======== EXCERPTED TEXT ========

# What do these fit???



## jhngardner367 (Apr 5, 2011)

I,ve got these 2 Nikki carbs,and I don't know what engines they fit. Anyone else know?
#'s on them are : 6Y01
150037116
266-672

One is new,and one is used. They are 2bbls.


----------



## jhngardner367 (Apr 5, 2011)

Well,after a lot of searching on the carbs,I found that they are for the Briggs 49M777 engines. I paid $10,for the box.
They retail around $155,so I'll put 'em on the shelf.They were in a box,with these parts:


----------



## jhngardner367 (Apr 5, 2011)

I got down to the bottom of the box,and found a Briggs engine! It's a horizontal shaft,OHV,but no sheet metal,so I'm gonna have to do some checking on it. I squirted some fuel into the carb,and it fired up,and ran good. It looks like 10/12 hp.


----------



## Country Boy (Mar 18, 2010)

Lucky you!


----------



## jhngardner367 (Apr 5, 2011)

Thanks!The engine I found is rough,as you can see in these pics. I'm told that the 2 silver starters are for a Kawasaki,and the other ones are for Kohler.


----------



## hauler (Sep 17, 2011)

plenty of good parts for $10...great find


----------



## Gregg (Aug 30, 2004)

Must have been a huge box .


----------



## JoeKP (Feb 23, 2012)

jhngardner367 said:


> Well,after a lot of searching on the carbs,I found that they are for the Briggs 49M777 engines. I paid $10,for the box.
> They retail around $155,so I'll put 'em on the shelf.They were in a box,with these parts:


 of course. No place within a 50 mile radius of me has a kholer starter and to order it was 200$ and you get one in a 10$ box. Lucky you! Wanna sell it?


----------



## jhngardner367 (Apr 5, 2011)

Make me an offer,and let me know which one! I called it a box,but it was actually a crate.

========

§ **JOB 1**: According to the forum thread about the Nikki carbs, which engines do the two carburetors fit?
§ **JOB 2**: For each statement, say whether it agrees with the forum thread about the Nikki carbs, and quote the words that decide it. (a) The box of parts cost $10. (b) The engine found at the bottom of the box has a vertical shaft. (c) The two silver starters are said to be for a Kohler.
§ **JOB 3**: Carry on the forum thread about the Nikki carbs from its last post.
The material after this point comes from a separate source.

======== MATERIAL SUPPLIED ========

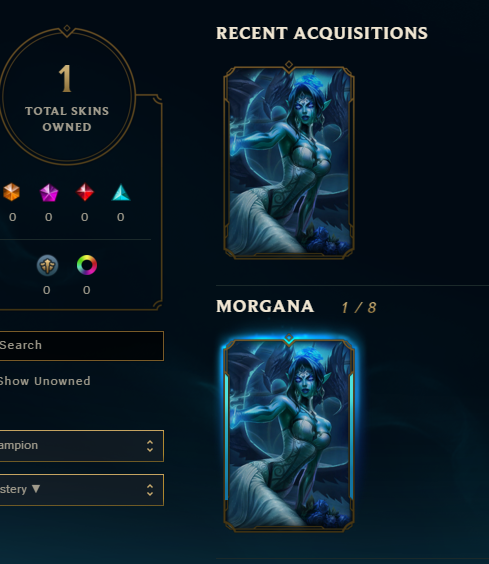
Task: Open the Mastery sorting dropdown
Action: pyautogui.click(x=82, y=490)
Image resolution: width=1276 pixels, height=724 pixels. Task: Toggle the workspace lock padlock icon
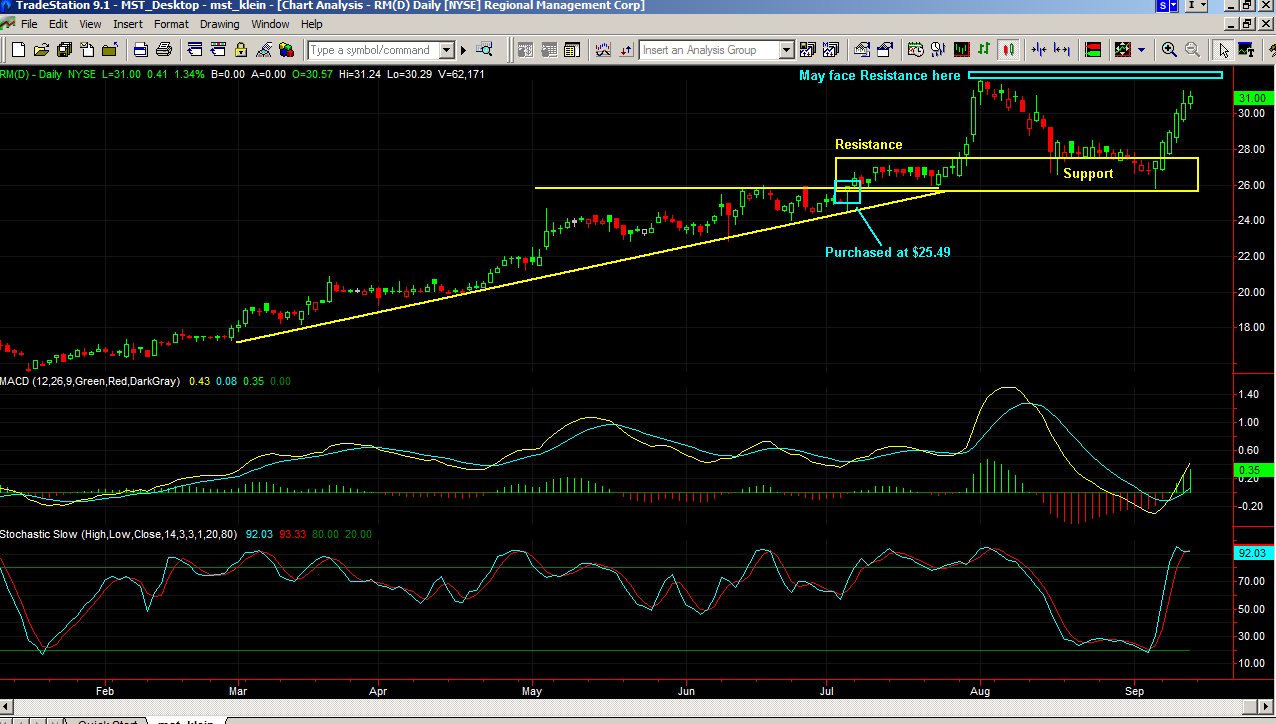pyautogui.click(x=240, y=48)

========
======== MATERIAL SUPPLIED ========

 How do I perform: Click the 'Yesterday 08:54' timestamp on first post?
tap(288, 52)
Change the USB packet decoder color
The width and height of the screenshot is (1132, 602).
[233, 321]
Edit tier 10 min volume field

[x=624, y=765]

========

§ **REPLY 1**: They fit the Briggs 49M777 engines.

§ **REPLY 2**:
(a) Yes: "I paid $10,for the box."
(b) No: "It's a horizontal shaft,OHV"
(c) No: "the 2 silver starters are for a Kawasaki"

§ **REPLY 3**:
There was an estate sale,and no-one offered anything,on it.The lady heard me say that I could use some parts,so she told me $10,for it. I had to go back,though,today,and give her more $........This was in the bottom! I gave her another $75(that's all she would take).
View attachment 12562


----------



## jhngardner367 (Apr 5, 2011)

*box(crate)*

Well I finally got it all checked in!The box(crate)was2'x2'x6',and this is all that was in it:
1 B/S engine
7 mufflers
9 carbs
9 starters
4 blower housings(none that fit the B/S)
4 recoils
2 rolls of fuel line
3 vacuum fuel pumps
4 armatures(various types)
3 plastic fuel tanks
6 fuel shut-off valves(plastic)
3 fuel solenoids
1 20ga/.50cal.ml combo,in case


----------



## JoeKP (Feb 23, 2012)

jhngardner367 said:


> Well I finally got it all checked in!The box(crate)was2'x2'x6',and this is all that was in it:
> 1 B/S engine
> 7 mufflers
> 9 carbs
> ...


Lucky! Wish I could find something like that !!!!


----------



## jhngardner367 (Apr 5, 2011)

I'm in the middle of cleaning the shop.Now I gotta find a place for this stuff,too. I'm sure that sooner or later,I'll use/sell most of it.


----------



## JoeKP (Feb 23, 2012)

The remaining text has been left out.